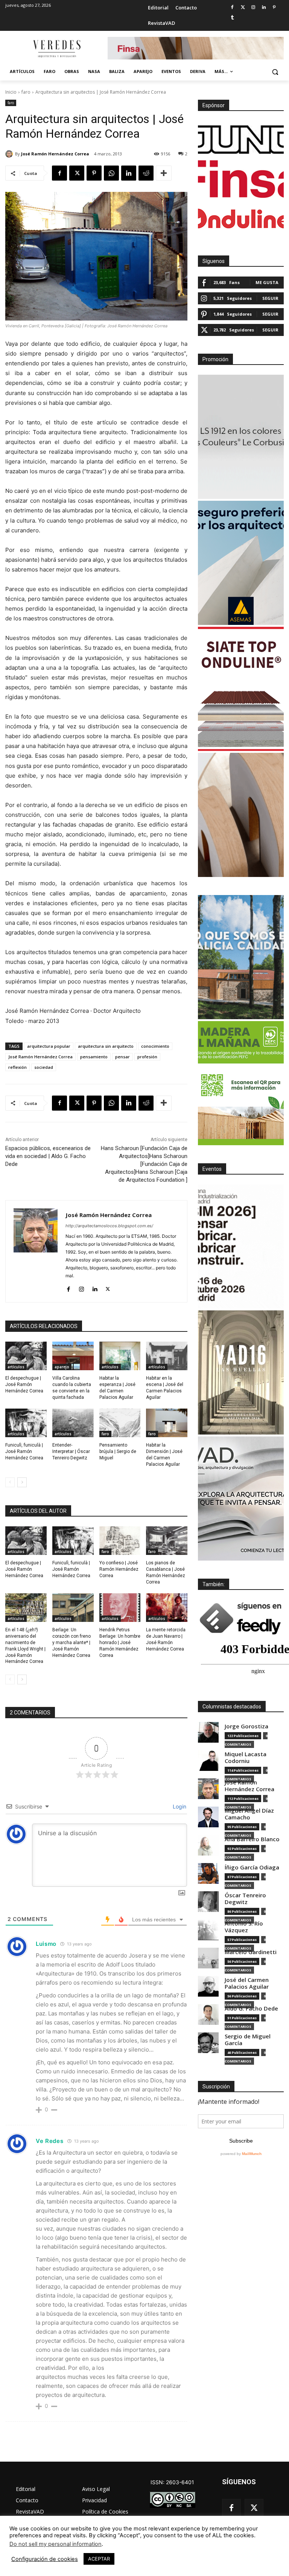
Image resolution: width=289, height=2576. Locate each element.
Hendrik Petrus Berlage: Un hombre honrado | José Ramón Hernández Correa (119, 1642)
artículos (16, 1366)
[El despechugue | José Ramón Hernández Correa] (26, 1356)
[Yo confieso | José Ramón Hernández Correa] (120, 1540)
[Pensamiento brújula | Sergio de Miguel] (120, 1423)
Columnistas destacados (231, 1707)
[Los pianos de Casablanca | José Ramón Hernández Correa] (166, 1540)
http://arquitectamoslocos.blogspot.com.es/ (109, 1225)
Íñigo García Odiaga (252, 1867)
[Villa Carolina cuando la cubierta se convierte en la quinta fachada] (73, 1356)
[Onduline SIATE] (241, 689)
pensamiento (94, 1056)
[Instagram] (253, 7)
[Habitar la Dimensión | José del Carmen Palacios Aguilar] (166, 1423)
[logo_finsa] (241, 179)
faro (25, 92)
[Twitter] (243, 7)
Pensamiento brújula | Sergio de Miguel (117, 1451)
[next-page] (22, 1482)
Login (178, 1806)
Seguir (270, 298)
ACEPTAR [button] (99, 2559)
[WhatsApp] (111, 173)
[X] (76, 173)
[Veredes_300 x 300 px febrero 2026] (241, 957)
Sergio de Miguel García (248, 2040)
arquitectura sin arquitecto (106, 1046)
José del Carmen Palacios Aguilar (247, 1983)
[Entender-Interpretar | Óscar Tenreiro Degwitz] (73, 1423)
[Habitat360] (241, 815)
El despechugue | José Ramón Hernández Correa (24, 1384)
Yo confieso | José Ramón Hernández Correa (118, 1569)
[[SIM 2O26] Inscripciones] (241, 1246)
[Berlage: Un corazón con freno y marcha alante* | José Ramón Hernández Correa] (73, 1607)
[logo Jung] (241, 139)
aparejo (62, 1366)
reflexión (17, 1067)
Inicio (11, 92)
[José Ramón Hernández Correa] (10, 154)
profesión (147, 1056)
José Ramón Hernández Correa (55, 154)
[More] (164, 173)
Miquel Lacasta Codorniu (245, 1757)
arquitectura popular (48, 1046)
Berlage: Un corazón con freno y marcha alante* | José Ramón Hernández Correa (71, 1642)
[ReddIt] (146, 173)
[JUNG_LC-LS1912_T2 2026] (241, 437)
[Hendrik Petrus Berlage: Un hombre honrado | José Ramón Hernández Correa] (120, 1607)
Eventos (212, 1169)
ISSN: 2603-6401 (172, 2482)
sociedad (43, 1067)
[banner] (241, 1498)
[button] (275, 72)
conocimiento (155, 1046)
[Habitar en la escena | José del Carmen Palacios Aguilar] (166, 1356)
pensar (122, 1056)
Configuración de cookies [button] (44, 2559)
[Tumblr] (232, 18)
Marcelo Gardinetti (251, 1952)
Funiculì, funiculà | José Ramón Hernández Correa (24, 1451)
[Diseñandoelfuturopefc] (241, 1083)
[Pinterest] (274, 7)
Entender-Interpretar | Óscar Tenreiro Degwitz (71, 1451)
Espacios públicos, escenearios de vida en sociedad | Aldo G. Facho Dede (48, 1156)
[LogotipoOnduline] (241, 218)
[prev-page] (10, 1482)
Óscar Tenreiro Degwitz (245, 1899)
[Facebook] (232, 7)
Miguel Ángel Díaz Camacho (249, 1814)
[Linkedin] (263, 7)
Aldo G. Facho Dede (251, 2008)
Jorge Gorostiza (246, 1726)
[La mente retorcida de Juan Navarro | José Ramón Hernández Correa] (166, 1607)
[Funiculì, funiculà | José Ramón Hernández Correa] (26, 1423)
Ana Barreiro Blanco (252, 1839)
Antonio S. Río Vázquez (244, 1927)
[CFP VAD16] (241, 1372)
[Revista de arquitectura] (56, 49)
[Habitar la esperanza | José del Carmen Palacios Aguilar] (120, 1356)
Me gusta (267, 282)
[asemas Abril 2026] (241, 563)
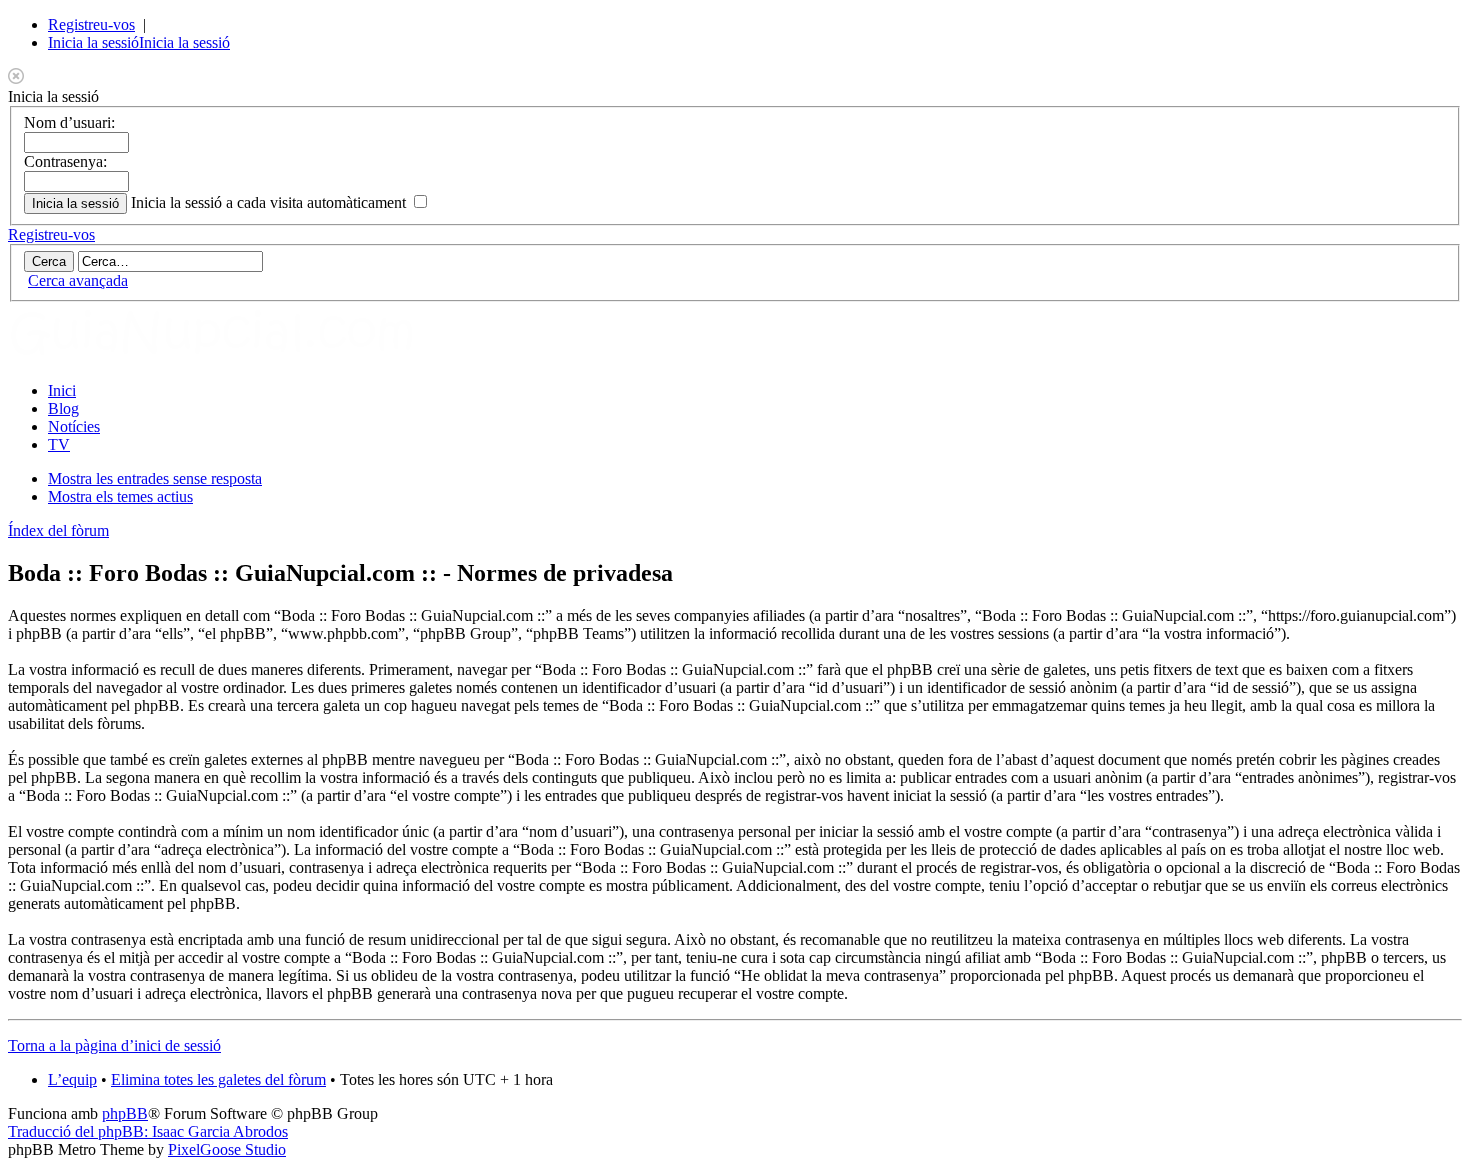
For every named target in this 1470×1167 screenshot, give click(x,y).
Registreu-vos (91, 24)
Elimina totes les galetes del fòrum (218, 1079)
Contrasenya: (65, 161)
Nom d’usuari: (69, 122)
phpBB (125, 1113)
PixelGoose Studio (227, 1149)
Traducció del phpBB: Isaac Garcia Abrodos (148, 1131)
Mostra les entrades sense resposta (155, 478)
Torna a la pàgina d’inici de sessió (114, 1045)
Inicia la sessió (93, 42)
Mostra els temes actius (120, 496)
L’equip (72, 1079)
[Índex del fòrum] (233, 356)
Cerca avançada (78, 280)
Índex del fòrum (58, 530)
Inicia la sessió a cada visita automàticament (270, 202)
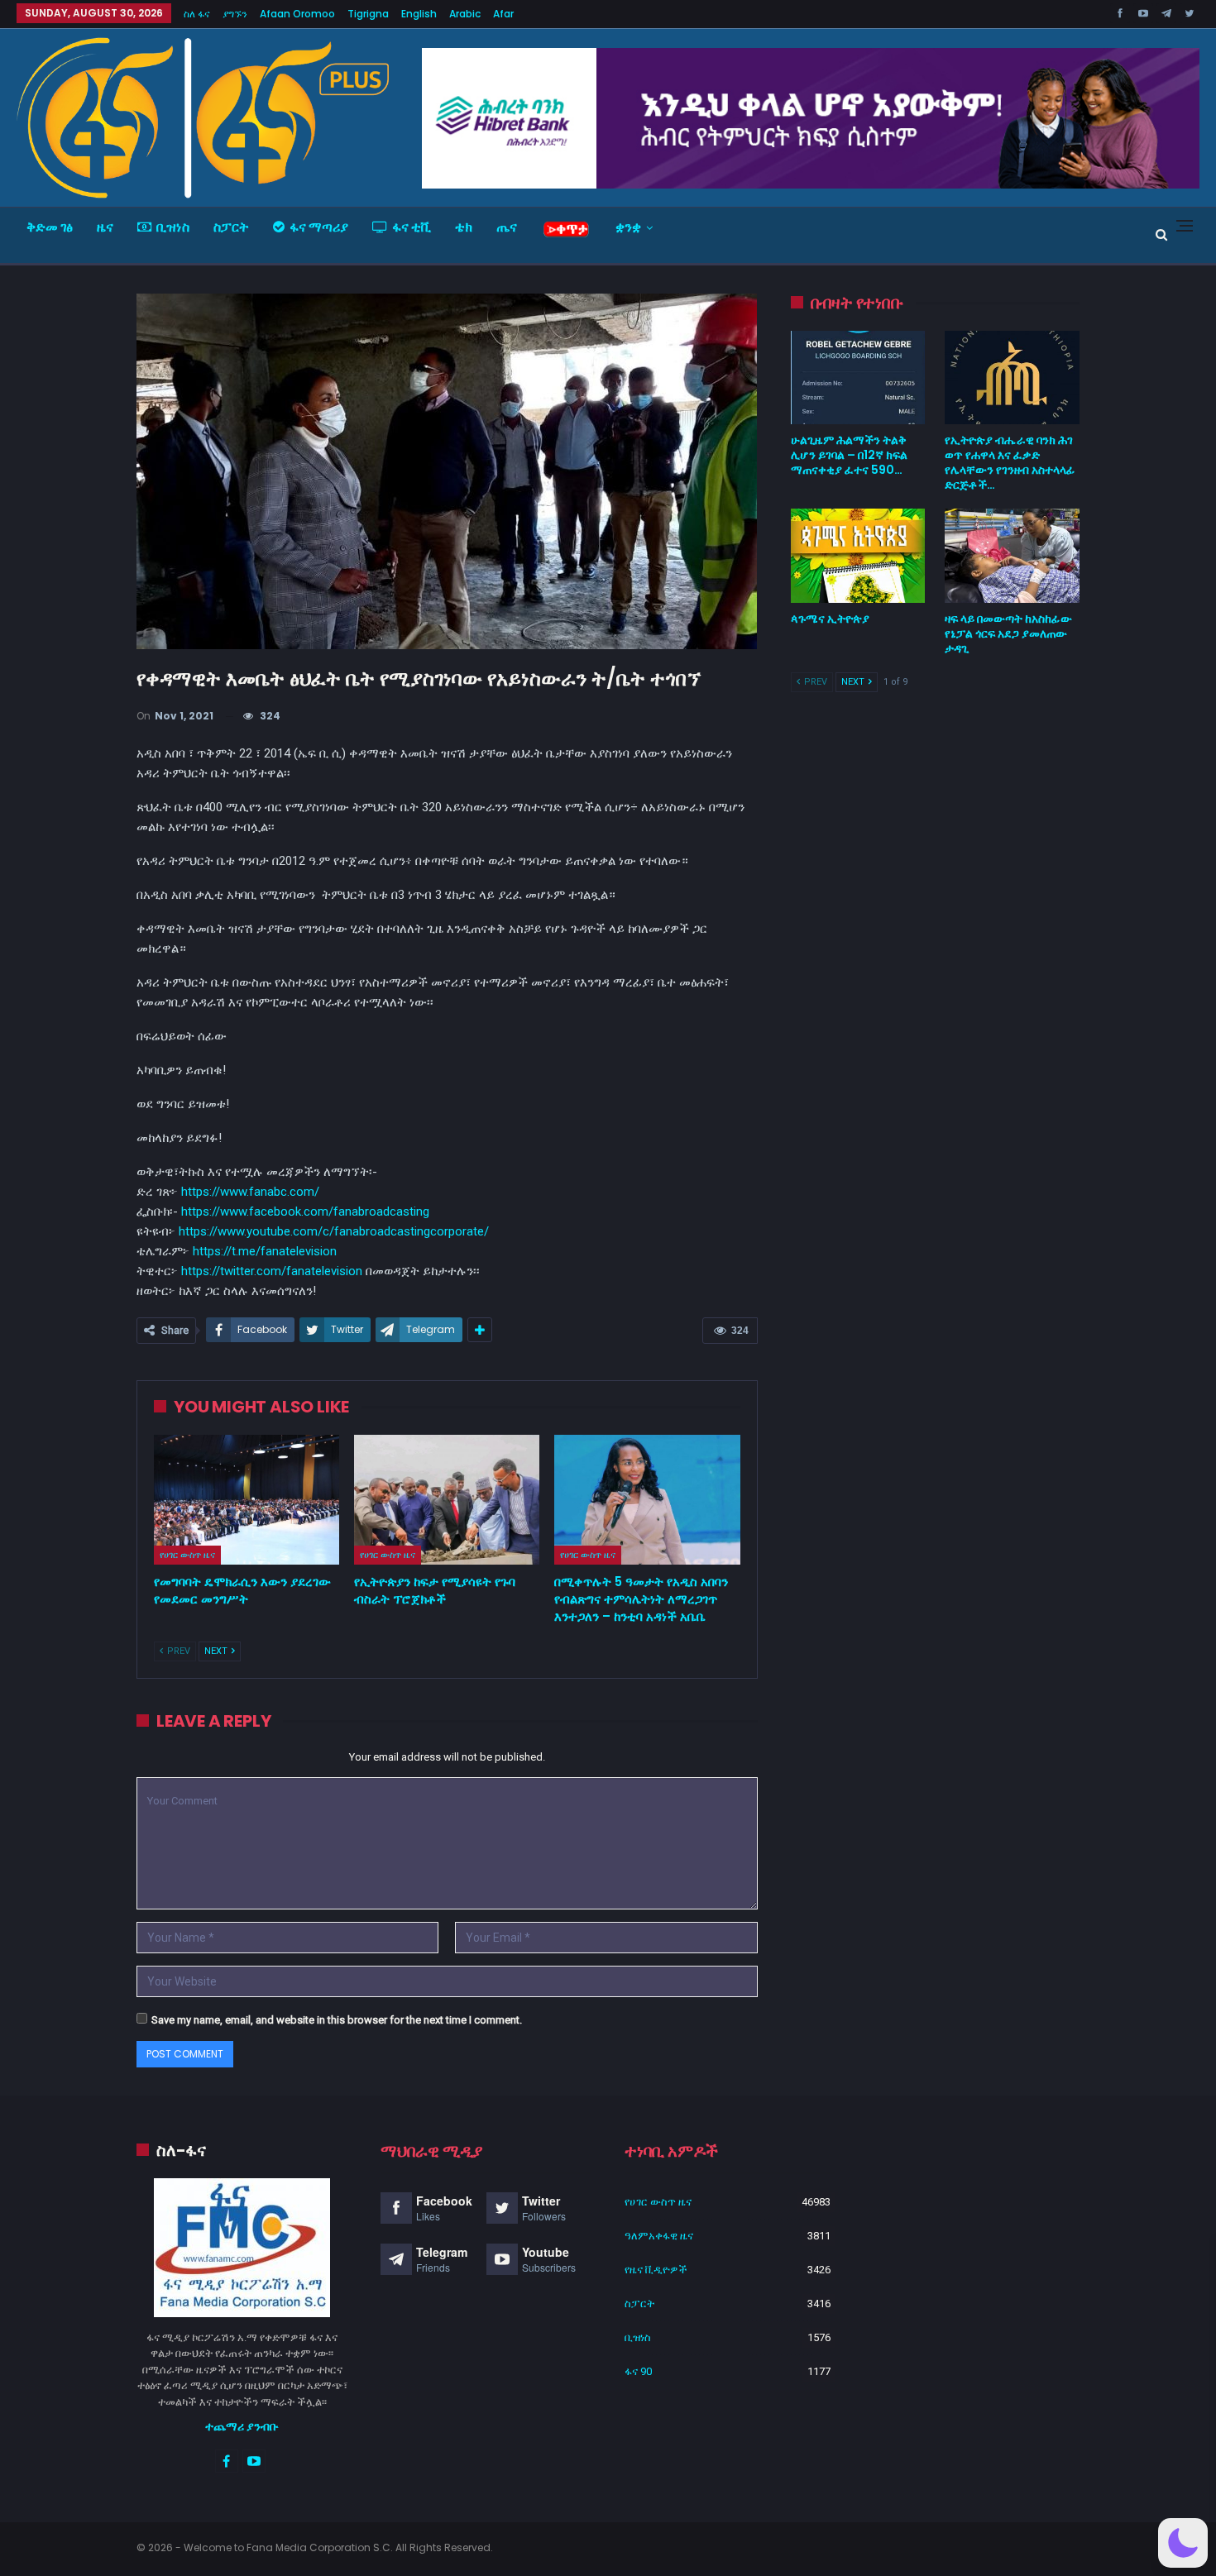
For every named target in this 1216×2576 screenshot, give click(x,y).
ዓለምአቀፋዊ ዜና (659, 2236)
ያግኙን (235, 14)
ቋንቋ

━━━━━━━━

Retype the entries above exactly. Stop after the line containing "[Los pianos de", and omit the pictures.

Answer:
Image resolution: width=289, height=2576. Locate each element.
Hendrik Petrus Berlage: Un hombre honrado | José Ramón Hernández Correa (119, 1642)
artículos (16, 1366)
[El despechugue | José Ramón Hernández Correa] (26, 1356)
[Yo confieso | José Ramón Hernández Correa] (120, 1540)
[Pensamiento brújula | Sergio de Miguel] (120, 1423)
Columnistas destacados (231, 1707)
[Los pianos de Casablanca | José Ramón Hernández Correa] (166, 1540)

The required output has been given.